Улин черкнул на развороте: «Вострозубой Аде от Ник. Улина, посланца Ада». Ничего более путного в голову не пришло, но она осталась довольна и этим. Протянув рыхлую обнаженную руку за спину, она сдернула с гвоздика ключ и вложила его в потную ладонь Улина:

– Ваш номер 613. – И кокетливо добавила: – Я запомню его.

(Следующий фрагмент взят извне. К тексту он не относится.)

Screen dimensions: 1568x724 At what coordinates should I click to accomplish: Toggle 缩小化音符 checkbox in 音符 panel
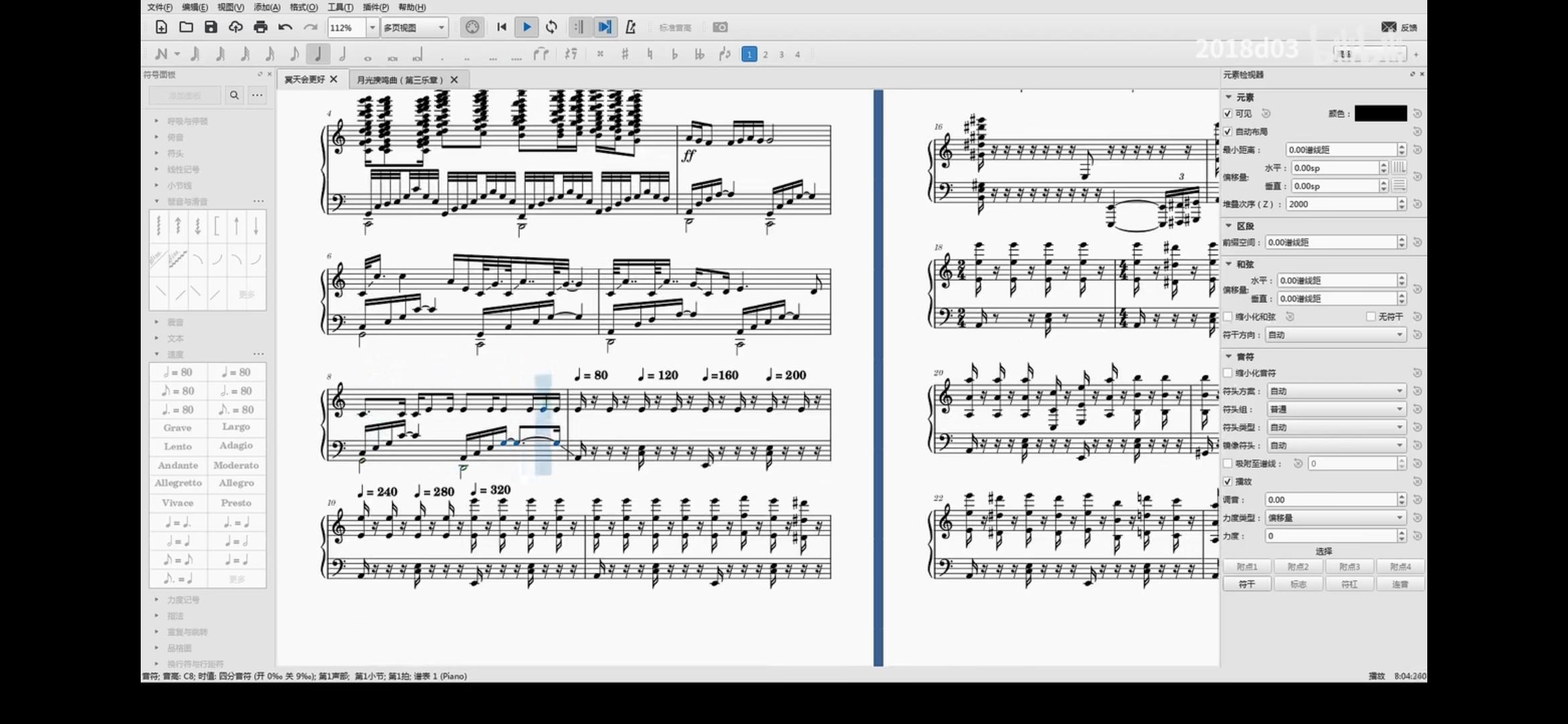coord(1229,373)
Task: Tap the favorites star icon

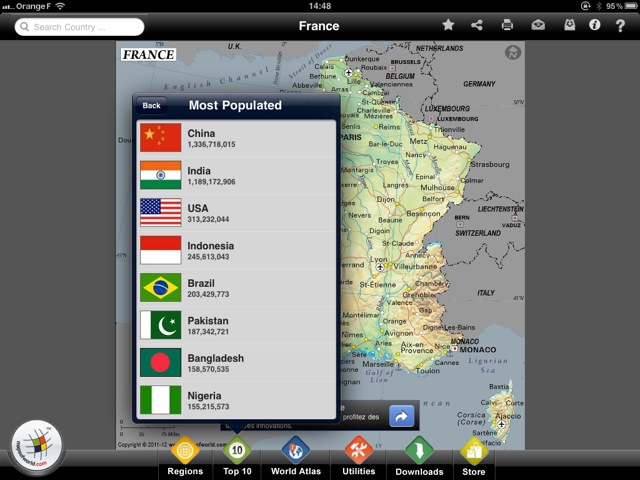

На потертой картонке, притороченной к ключу, было коряво написано полустершееся название заштатной бермудянской гостиницы: «Некрополь». Помнится, никакой вывески на сером пятиэтажном здании не было, в приглашении также значился только адрес проведения фестиваля. Для таксиста этого оказалось достаточно.

Улин уже нагнулся, чтобы подхватить саквояж, как вдруг внезапная и не слишком приятная мысль заставила его вновь обратиться к острозубой Аделаиде.

– Почему, собственно, вы дали мне такой номер? В гостинице ведь пять этажей?

Она хихикнула и подперла голову морщинистым кулаком, на среднем пальце которого он увидел неровное железное кольцо, изъеденное ржавчиной.

– Какой Вы наблюдательный, право! Писатель… Другие и не почешутся, кого на шестой этаж селишь! Потом разве спросят между делом, и то не всегда. Ну да я не буду Вам рассказывать, а то неинтересно станет. Ступайте по лестнице до самого верха, а там не ошибетесь.

– Что, лифт не работает?

– Так и не было его. Пятиэтажка же.

Улин поднял-таки свою легкую ношу – в кратковременные поездки он привык брать с собой только одну смену белья, бритву, зубную щетку, мыло, пачку бумаги и ручку. Даже тюбик зубной пасты оставлял дома. А уж о всяких полотенцах и говорить не стоило – в этом вопросе он обоснованно рассчитывал на гостиничный сервис. Уже отдалившись от столика кошмарной Аделаиды, он услышал за спиной стук закрывшейся двери и обернулся. В полутемный холл ввалился еще один распаренный посетитель, скорее всего – участник фестиваля. Его белые, но при этом отнюдь не седые волосы сверкали в полумраке холла подобно фонарю в ночном небе. Но ни с кем общаться больше не хотелось, и Улин повернулся к лестнице и собрался было сделать шаг, как вдруг замер и уперся в пол обеими подошвами, слегка скользнув ими по мелкой «строительной» крошке. Ровно половина пола прямо перед ним отсутствовала, и, сделай автор романов ужасов Ник. Улин еще хоть один шаг, он неминуемо угодил бы одной ногой в пустоту, и с ним приключился бы самый настоящий, а не книжный ужас – с самой настоящей кровью и неподдельными криками боли. В пяти метрах ниже уровня пола, кое-как освещаемые далекими окнами, лежали кучи старой штукатурки, битые кирпичи и несколько ощетинившихся гвоздями досок.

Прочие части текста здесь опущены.